При слове «протокол» актер поежился, что не ускользнуло от внимательных глаз Турецкого.

— Этот протокол развязывает нам руки, — резко сказал он. — Свидетельство Терентьевой примет к рассмотрению любой суд. И уж тем более суд присяжных, на который вы, должно быть, рассчитываете.

— Что-то я ничего не понимаю, — пробормотал Алмазов. — Какой суд?

— Российский! — все так же резко ответил Александр Борисович. — Можете считать, что ваша вина уже доказана. А что я сижу тут и пытаюсь беседовать с вами по-человечески — это только из уважения к. ва-шему таланту, который вам придется зарыть в цементный пол камеры лет этак на пятнадцать.

Турецкий небрежным движением достал из кармана пачку сигарет. Алмазов почти с испугом следил за его действиями. Парень был совершенно сбит с толку.

— Вам когда-нибудь приходилось играть женские роли? — поинтересовался Турецкий, закуривая.

— Еще н-нет.

— Ничего страшного, в камере наверстаете. Там вам создадут для этого все условия.

Лицо Алмазова стало мертвенно бледным.

— Итак, я слушаю, — не давая ему опомниться, повысил голос Александр Борисович. — Кто приказал вам бросить конверт в ящик Копылова?

— Н-никто. Я сам… Сам бросил.

— Для чего?

— Я хотел, чтобы он… чтобы они… Я хотел наказать мерзавцев, которые наживаются на детях.

Турецкий холодно усмехнулся:

— Ну разумеется. Чтобы они «сошли с ума» от одного вашего взгляда. Чтобы ваша «шпага засверкала, как метеор» над их головами. Так, что ли? Оставьте эту чушь для сцены, Алмазов! Вы не Фальстаф, ая не Брук. Быстро говорите — чье поручение вы выполняли?!

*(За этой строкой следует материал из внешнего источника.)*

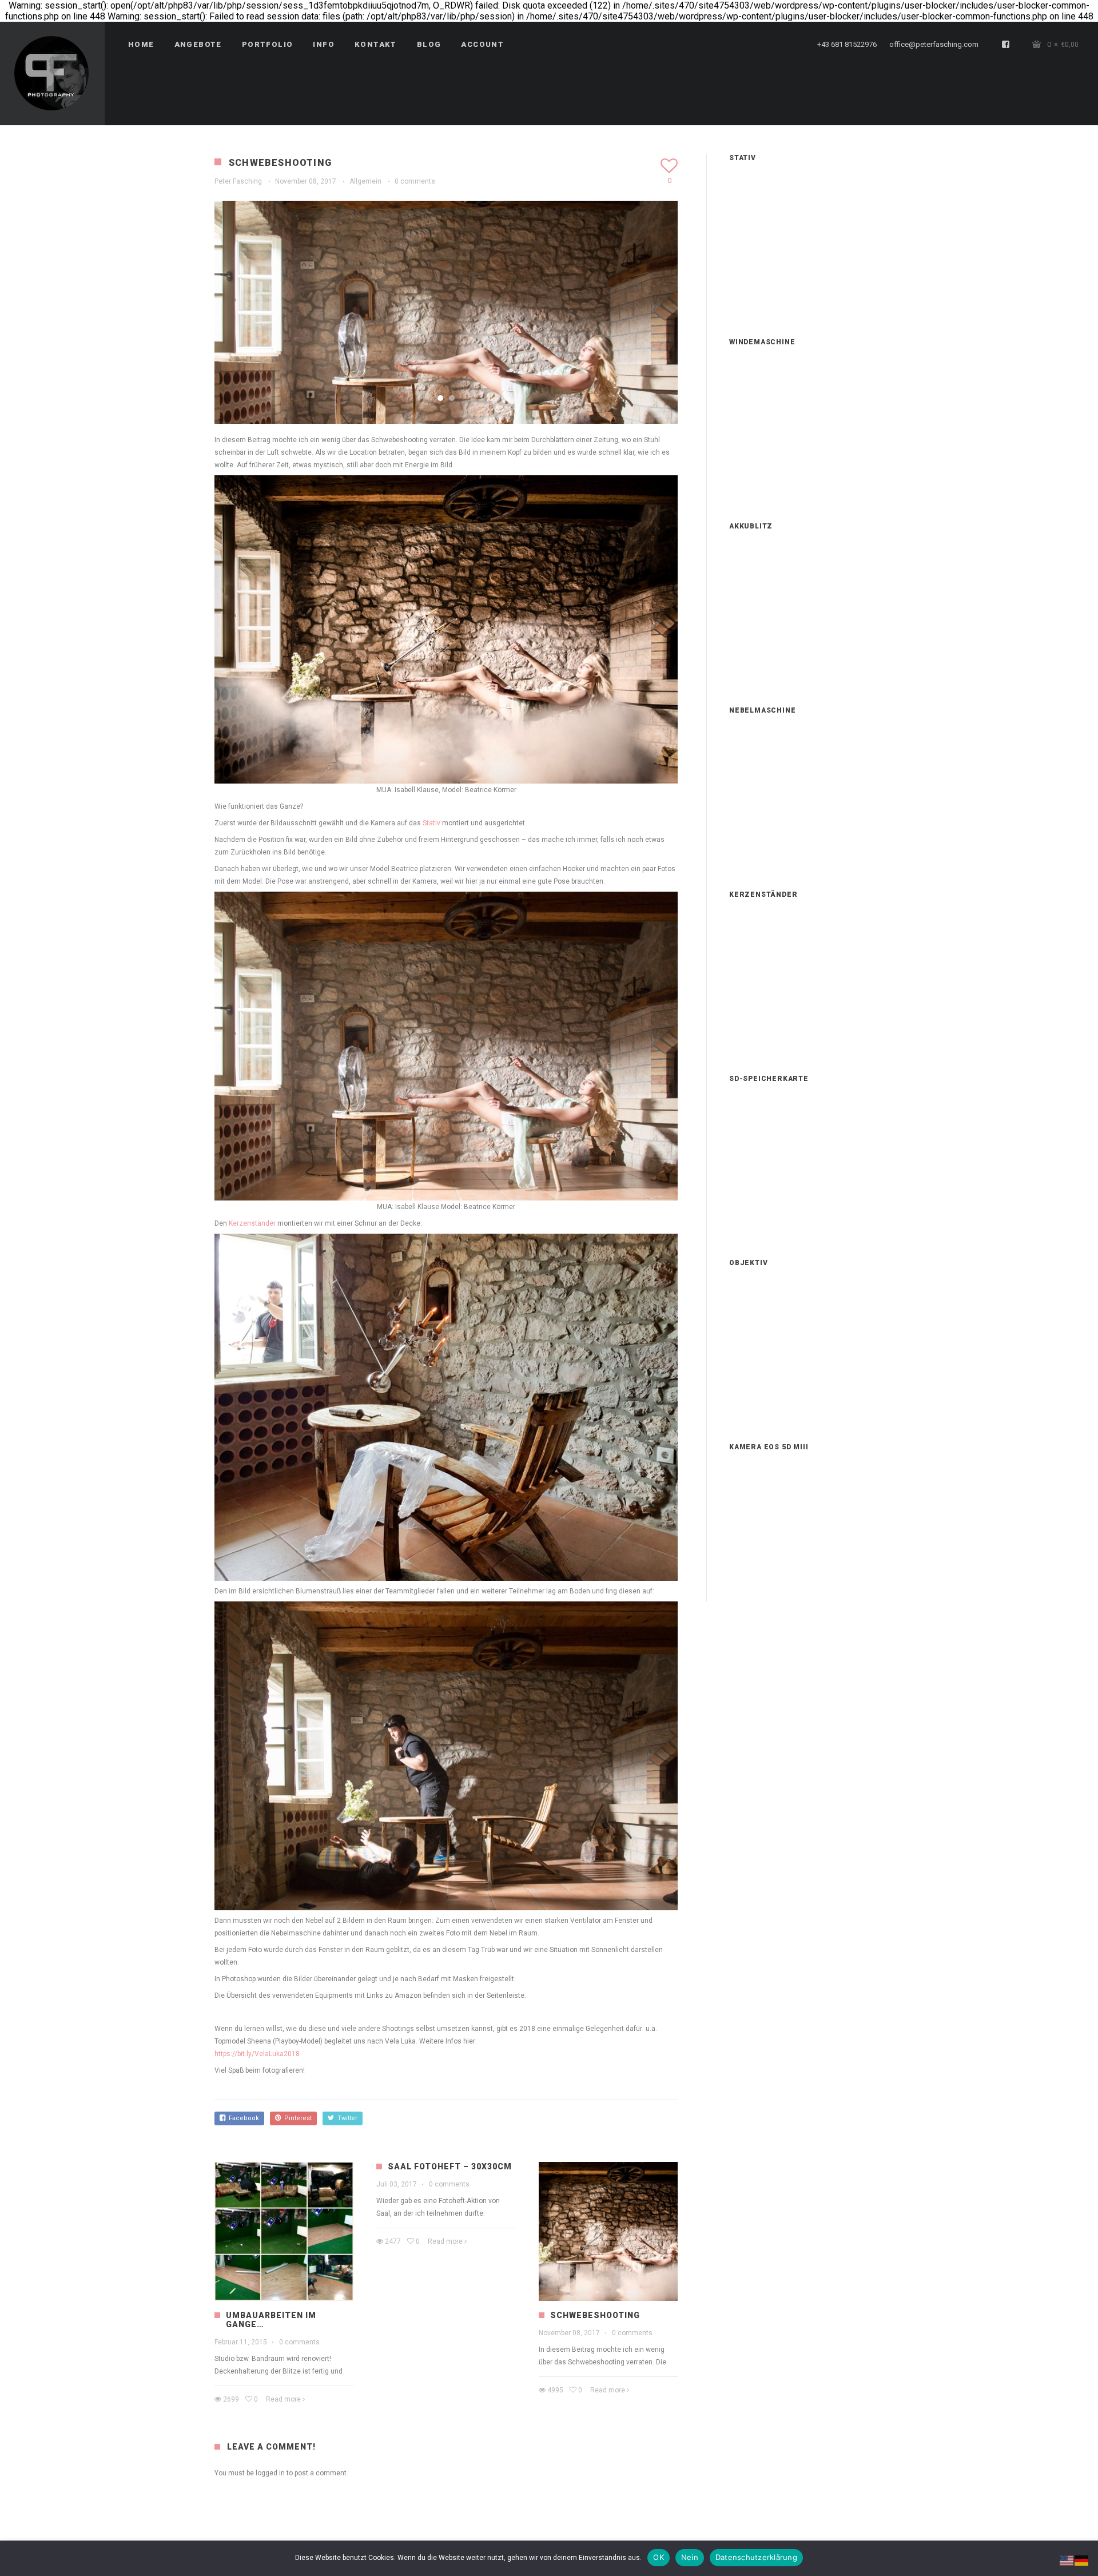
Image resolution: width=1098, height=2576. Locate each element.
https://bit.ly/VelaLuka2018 (257, 2054)
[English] (1067, 2560)
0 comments (415, 181)
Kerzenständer (252, 1223)
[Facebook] (1006, 44)
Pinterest (296, 2118)
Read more (283, 2399)
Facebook (242, 2118)
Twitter (345, 2118)
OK (658, 2557)
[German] (1082, 2560)
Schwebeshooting (595, 2315)
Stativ (431, 823)
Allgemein (365, 181)
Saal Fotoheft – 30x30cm (450, 2166)
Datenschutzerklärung (756, 2557)
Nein (689, 2557)
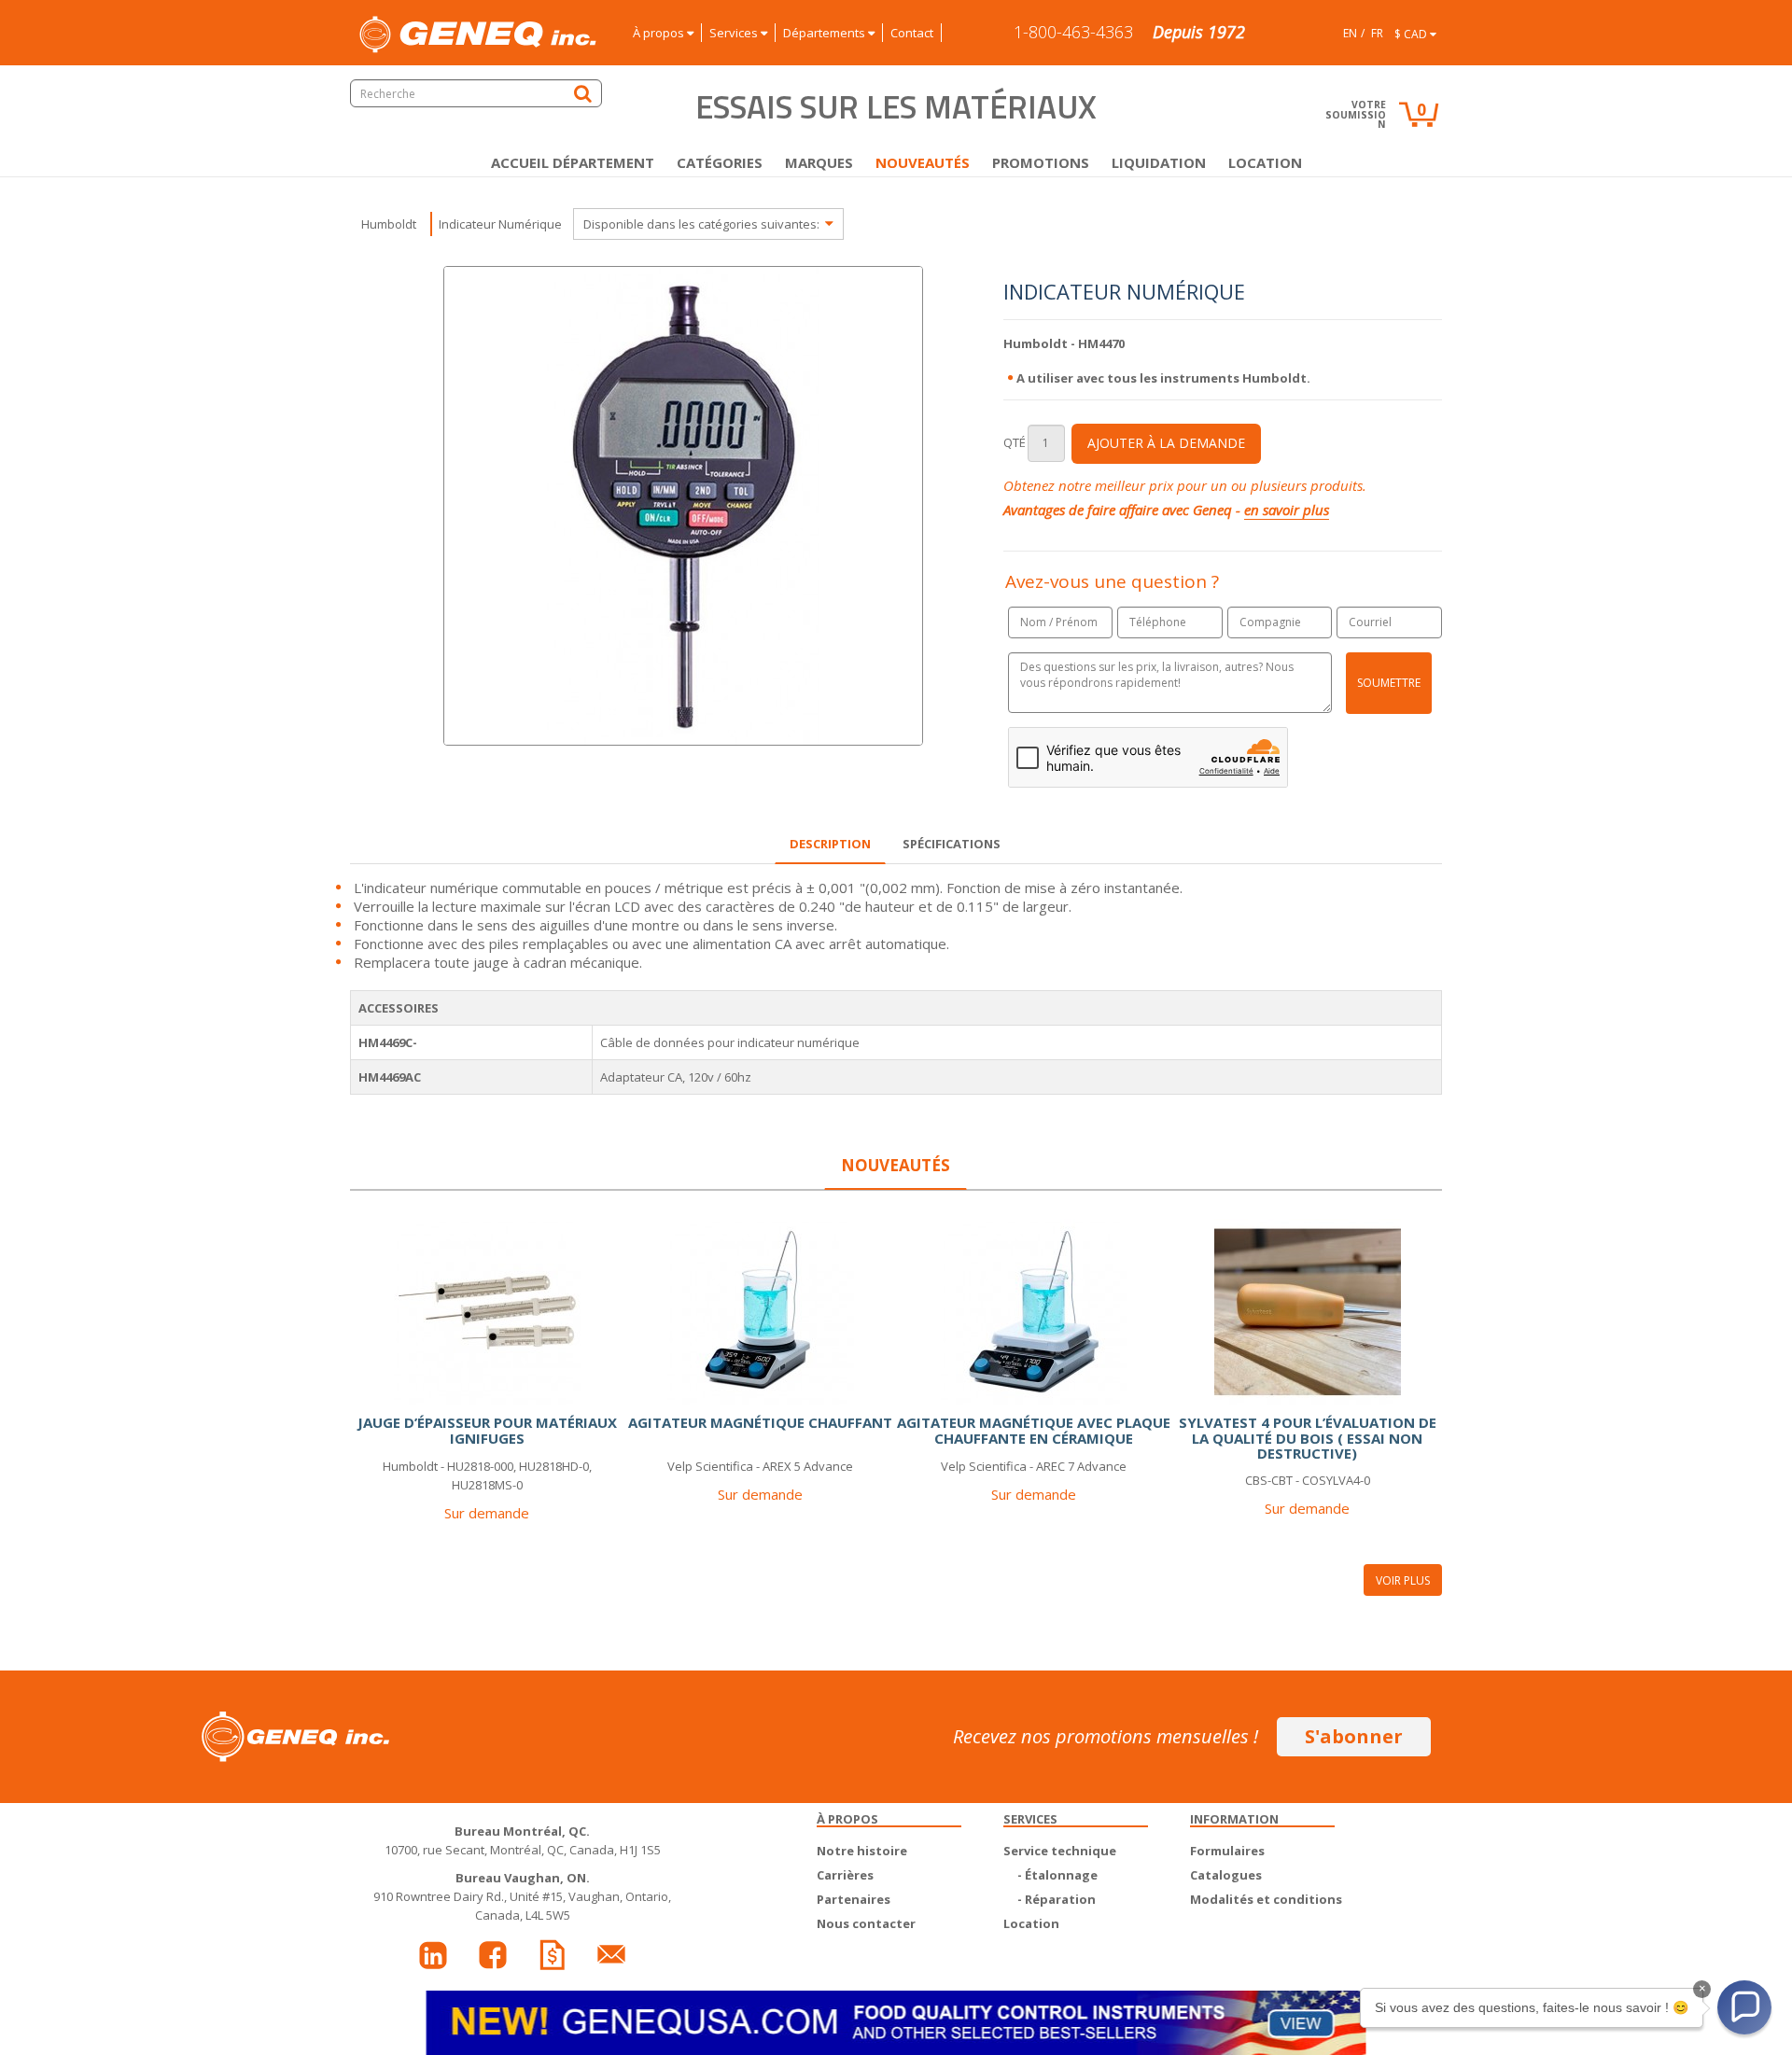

Последний вопрос Турецкий почти прокричал — холодно, с клокочущей злобой в голосе. Алмазов совсем обомлел. По его лицу потек пот. На глазах заблестели слезы.

— Почему вы на меня кричите? — дрожащим голосом спросил Алмазов. — Вы… не имеете права так со мной разговаривать.

— Имею. Я представитель власти. А вы преступник.

— Я не…

— Кто поручил вам бросить конверт в почтовый ящик? Ну?

На мгновение бледное лицо актера оцепенело. Затем к щекам его прилила кровь — и он раздвинул губы в усмешке.

— Вы не имеете права со мной так разговаривать, — повторил он, на этот раз абсолютно спокойным голосом.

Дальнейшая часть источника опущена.